Alioune Tine, président du Comité Sénégalais des Droits de l’Homme (CSDH) désapprouve la proposition de loi voulant le retour de la peine de mort sous nos cieux. La dite proposition est déposée sur la table du président de la représentation nationale, Moustapha Niasse. Ce, pas plus tard que mardi dernier par le député de l’Alliance pour la République (APR), Seydina Fall qui évoque la recrudescence des meurtres au Sénégal.
La peine de mort est une négation du droit fondamental indique Alioune Tine qui pense que le retour de celle-ci constitue un châtiment criminel, inhumain, dégradant infligé au nom d’une justice d’un autre âge dans un communiqué du CDHS qui considère par ailleurs que cette proposition de loi est un recul très grave pour le Sénégal par rapport au respect des principaux instruments de protection des droits humains.

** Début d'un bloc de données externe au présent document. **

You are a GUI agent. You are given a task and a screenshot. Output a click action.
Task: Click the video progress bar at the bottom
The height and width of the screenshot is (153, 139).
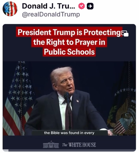point(69,150)
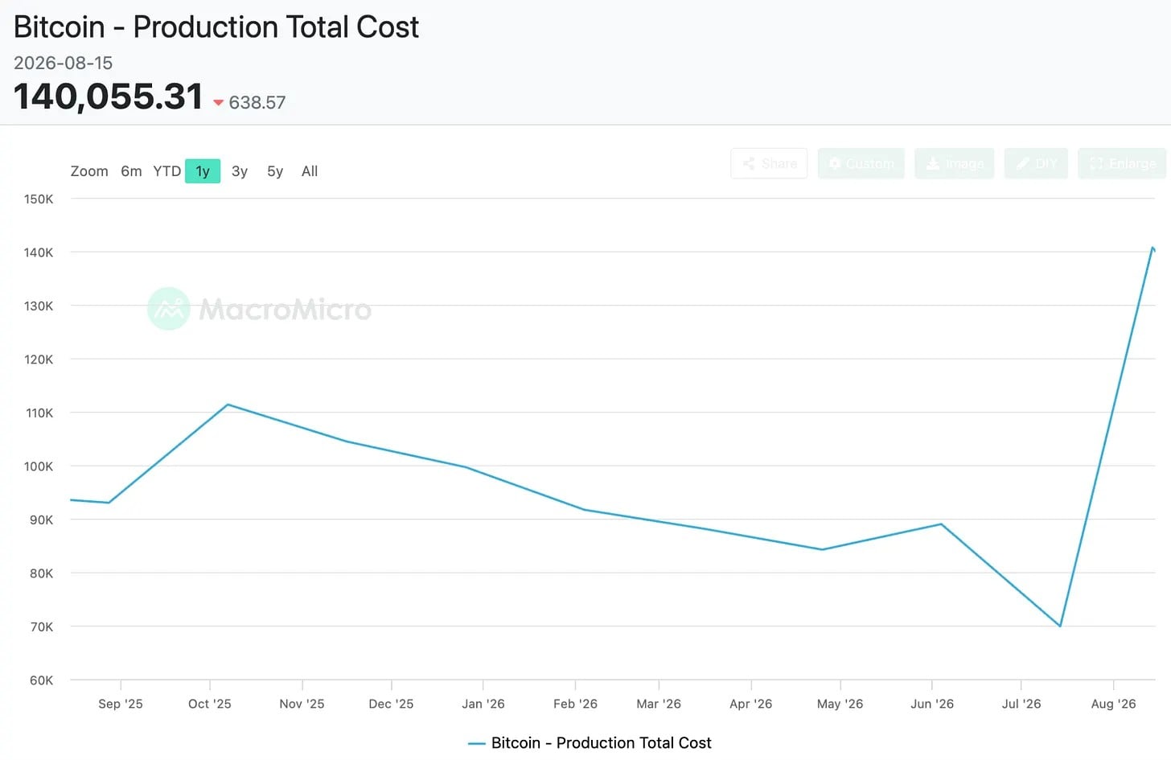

A cet effet, le comité lance un appel à tous les parlementaires et à toutes les obédiences politiques à rejeter avec la dernière énergie cette proposition, tout en invitant par ailleurs le gouvernement d’Aminata Touré à afficher son désaccord. La dernière exécution remonte à 1967 au Sénégal où depuis cette date, la peine de mort n’a plus jamais été appliquée.